Records from a dataset
———

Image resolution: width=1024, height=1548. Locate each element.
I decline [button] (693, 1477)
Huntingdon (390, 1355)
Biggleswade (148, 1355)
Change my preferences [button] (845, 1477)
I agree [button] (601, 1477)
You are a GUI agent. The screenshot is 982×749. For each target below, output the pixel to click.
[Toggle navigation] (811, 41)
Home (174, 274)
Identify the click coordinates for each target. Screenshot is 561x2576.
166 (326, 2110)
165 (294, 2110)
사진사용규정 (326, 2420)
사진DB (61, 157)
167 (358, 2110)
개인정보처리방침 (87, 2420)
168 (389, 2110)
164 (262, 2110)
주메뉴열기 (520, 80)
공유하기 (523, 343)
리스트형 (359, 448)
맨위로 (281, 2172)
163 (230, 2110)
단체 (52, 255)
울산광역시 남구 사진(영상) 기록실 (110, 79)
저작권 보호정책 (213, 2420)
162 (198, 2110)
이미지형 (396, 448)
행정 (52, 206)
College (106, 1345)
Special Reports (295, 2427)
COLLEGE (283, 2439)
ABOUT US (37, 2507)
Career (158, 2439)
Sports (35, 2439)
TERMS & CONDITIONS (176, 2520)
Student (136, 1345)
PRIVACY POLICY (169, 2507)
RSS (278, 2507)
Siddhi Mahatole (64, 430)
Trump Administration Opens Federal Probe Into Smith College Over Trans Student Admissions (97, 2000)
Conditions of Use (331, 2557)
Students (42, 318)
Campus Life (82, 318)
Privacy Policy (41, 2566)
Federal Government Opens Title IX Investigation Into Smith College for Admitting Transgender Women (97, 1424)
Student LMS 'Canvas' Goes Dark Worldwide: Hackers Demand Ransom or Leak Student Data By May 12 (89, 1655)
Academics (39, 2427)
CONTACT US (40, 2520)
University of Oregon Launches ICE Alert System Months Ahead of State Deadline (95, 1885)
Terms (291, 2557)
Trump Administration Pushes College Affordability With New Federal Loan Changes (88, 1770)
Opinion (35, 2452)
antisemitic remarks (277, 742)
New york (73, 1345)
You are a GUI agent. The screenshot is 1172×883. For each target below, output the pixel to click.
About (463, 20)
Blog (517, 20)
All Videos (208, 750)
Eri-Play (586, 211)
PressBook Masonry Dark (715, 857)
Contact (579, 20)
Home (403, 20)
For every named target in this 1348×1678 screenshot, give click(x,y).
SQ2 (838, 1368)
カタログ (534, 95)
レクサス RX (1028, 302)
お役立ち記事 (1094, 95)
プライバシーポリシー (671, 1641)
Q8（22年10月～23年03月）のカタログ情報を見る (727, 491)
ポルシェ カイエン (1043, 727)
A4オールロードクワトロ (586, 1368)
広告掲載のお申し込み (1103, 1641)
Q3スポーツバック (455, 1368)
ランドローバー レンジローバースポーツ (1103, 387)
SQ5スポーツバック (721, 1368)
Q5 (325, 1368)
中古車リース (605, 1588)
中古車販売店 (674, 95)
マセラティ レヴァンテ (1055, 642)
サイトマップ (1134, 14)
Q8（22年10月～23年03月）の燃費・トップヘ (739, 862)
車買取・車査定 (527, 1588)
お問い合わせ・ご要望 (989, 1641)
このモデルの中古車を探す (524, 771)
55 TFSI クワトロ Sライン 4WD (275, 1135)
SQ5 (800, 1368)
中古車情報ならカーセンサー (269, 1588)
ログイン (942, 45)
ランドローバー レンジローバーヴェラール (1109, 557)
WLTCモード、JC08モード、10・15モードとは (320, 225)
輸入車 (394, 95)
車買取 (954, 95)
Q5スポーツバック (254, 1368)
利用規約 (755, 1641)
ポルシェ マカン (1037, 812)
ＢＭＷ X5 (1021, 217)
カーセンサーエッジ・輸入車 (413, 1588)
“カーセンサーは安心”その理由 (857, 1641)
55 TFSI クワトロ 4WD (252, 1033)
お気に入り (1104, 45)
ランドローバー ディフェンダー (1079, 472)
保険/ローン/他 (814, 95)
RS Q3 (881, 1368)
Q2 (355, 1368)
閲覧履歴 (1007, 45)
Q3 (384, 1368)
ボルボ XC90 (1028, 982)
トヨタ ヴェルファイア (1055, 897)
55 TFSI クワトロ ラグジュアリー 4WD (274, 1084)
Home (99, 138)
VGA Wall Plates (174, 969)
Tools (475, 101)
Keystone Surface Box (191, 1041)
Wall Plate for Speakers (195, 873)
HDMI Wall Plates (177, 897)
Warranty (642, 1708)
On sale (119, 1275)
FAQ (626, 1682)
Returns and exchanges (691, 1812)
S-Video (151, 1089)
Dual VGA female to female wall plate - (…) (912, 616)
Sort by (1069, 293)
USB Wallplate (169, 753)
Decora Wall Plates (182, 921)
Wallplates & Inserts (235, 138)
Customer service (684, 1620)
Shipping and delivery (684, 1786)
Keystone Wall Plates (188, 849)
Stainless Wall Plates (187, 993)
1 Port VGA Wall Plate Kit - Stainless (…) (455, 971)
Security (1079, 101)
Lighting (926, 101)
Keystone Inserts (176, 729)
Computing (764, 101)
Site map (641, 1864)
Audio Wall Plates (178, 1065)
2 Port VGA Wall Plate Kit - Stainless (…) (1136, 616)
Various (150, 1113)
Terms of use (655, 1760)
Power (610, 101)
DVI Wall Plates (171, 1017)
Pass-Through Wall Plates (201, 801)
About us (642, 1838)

———

Write out every line of the data above, character for character and in the same order.

▸ **Response for this exercise**:
Image resolution: width=1024, height=1548. Locate each element.
I decline [button] (693, 1477)
Huntingdon (390, 1355)
Biggleswade (148, 1355)
Change my preferences [button] (845, 1477)
I agree [button] (601, 1477)
You are a GUI agent. The screenshot is 982×749. For each target below, output the pixel to click.
[Toggle navigation] (811, 41)
Home (174, 274)
Identify the click coordinates for each target. Screenshot is 561x2576.
166 (326, 2110)
165 (294, 2110)
사진사용규정 (326, 2420)
사진DB (61, 157)
167 (358, 2110)
개인정보처리방침 (87, 2420)
168 (389, 2110)
164 (262, 2110)
주메뉴열기 (520, 80)
공유하기 (523, 343)
리스트형 (359, 448)
맨위로 (281, 2172)
163 (230, 2110)
단체 (52, 255)
울산광역시 남구 사진(영상) 기록실 (110, 79)
저작권 보호정책 (213, 2420)
162 (198, 2110)
이미지형 (396, 448)
행정 (52, 206)
College (106, 1345)
Special Reports (295, 2427)
COLLEGE (283, 2439)
ABOUT US (37, 2507)
Career (158, 2439)
Sports (35, 2439)
TERMS & CONDITIONS (176, 2520)
Student (136, 1345)
PRIVACY POLICY (169, 2507)
RSS (278, 2507)
Siddhi Mahatole (64, 430)
Trump Administration Opens Federal Probe Into Smith College Over Trans Student Admissions (97, 2000)
Conditions of Use (331, 2557)
Students (42, 318)
Campus Life (82, 318)
Privacy Policy (41, 2566)
Federal Government Opens Title IX Investigation Into Smith College for Admitting Transgender Women (97, 1424)
Student LMS 'Canvas' Goes Dark Worldwide: Hackers Demand Ransom or Leak Student Data By May 12 (89, 1655)
Academics (39, 2427)
CONTACT US (40, 2520)
University of Oregon Launches ICE Alert System Months Ahead of State Deadline (95, 1885)
Terms (291, 2557)
Trump Administration Pushes College Affordability With New Federal Loan Changes (88, 1770)
Opinion (35, 2452)
antisemitic remarks (277, 742)
New york (73, 1345)
You are a GUI agent. The screenshot is 1172×883. For each target below, output the pixel to click.
About (463, 20)
Blog (517, 20)
All Videos (208, 750)
Eri-Play (586, 211)
PressBook Masonry Dark (715, 857)
Contact (579, 20)
Home (403, 20)
For every named target in this 1348×1678 screenshot, give click(x,y).
SQ2 (838, 1368)
カタログ (534, 95)
レクサス RX (1028, 302)
お役立ち記事 (1094, 95)
プライバシーポリシー (671, 1641)
Q8（22年10月～23年03月）のカタログ情報を見る (727, 491)
ポルシェ カイエン (1043, 727)
A4オールロードクワトロ (586, 1368)
広告掲載のお申し込み (1103, 1641)
Q3スポーツバック (455, 1368)
ランドローバー レンジローバースポーツ (1103, 387)
SQ5スポーツバック (721, 1368)
Q5 (325, 1368)
中古車リース (605, 1588)
中古車販売店 (674, 95)
マセラティ レヴァンテ (1055, 642)
サイトマップ (1134, 14)
Q8（22年10月～23年03月）の燃費・トップヘ (739, 862)
車買取・車査定 (527, 1588)
お問い合わせ・ご要望 (989, 1641)
このモデルの中古車を探す (524, 771)
55 TFSI クワトロ Sライン 4WD (275, 1135)
SQ5 (800, 1368)
中古車情報ならカーセンサー (269, 1588)
ログイン (942, 45)
ランドローバー レンジローバーヴェラール (1109, 557)
WLTCモード、JC08モード、10・15モードとは (320, 225)
輸入車 (394, 95)
車買取 (954, 95)
Q5スポーツバック (254, 1368)
利用規約 (755, 1641)
ポルシェ マカン (1037, 812)
ＢＭＷ X5 (1021, 217)
カーセンサーエッジ・輸入車 (413, 1588)
“カーセンサーは安心”その理由 (857, 1641)
55 TFSI クワトロ 4WD (252, 1033)
お気に入り (1104, 45)
ランドローバー ディフェンダー (1079, 472)
保険/ローン/他 (814, 95)
RS Q3 (881, 1368)
Q2 (355, 1368)
閲覧履歴 (1007, 45)
Q3 (384, 1368)
ボルボ XC90 (1028, 982)
トヨタ ヴェルファイア (1055, 897)
55 TFSI クワトロ ラグジュアリー 4WD (274, 1084)
Home (99, 138)
VGA Wall Plates (174, 969)
Tools (475, 101)
Keystone Surface Box (191, 1041)
Wall Plate for Speakers (195, 873)
HDMI Wall Plates (177, 897)
Warranty (642, 1708)
On sale (119, 1275)
FAQ (626, 1682)
Returns and exchanges (691, 1812)
S-Video (151, 1089)
Dual VGA female to female wall plate - (…) (912, 616)
Sort by (1069, 293)
USB Wallplate (169, 753)
Decora Wall Plates (182, 921)
Wallplates & Inserts (235, 138)
Customer service (684, 1620)
Shipping and delivery (684, 1786)
Keystone Wall Plates (188, 849)
Stainless Wall Plates (187, 993)
1 Port VGA Wall Plate Kit - Stainless (…) (455, 971)
Security (1079, 101)
Lighting (926, 101)
Keystone Inserts (176, 729)
Computing (764, 101)
Site map (641, 1864)
Audio Wall Plates (178, 1065)
2 Port VGA Wall Plate Kit - Stainless (…) (1136, 616)
Various (150, 1113)
Terms of use (655, 1760)
Power (610, 101)
DVI Wall Plates (171, 1017)
Pass-Through Wall Plates (201, 801)
About us (642, 1838)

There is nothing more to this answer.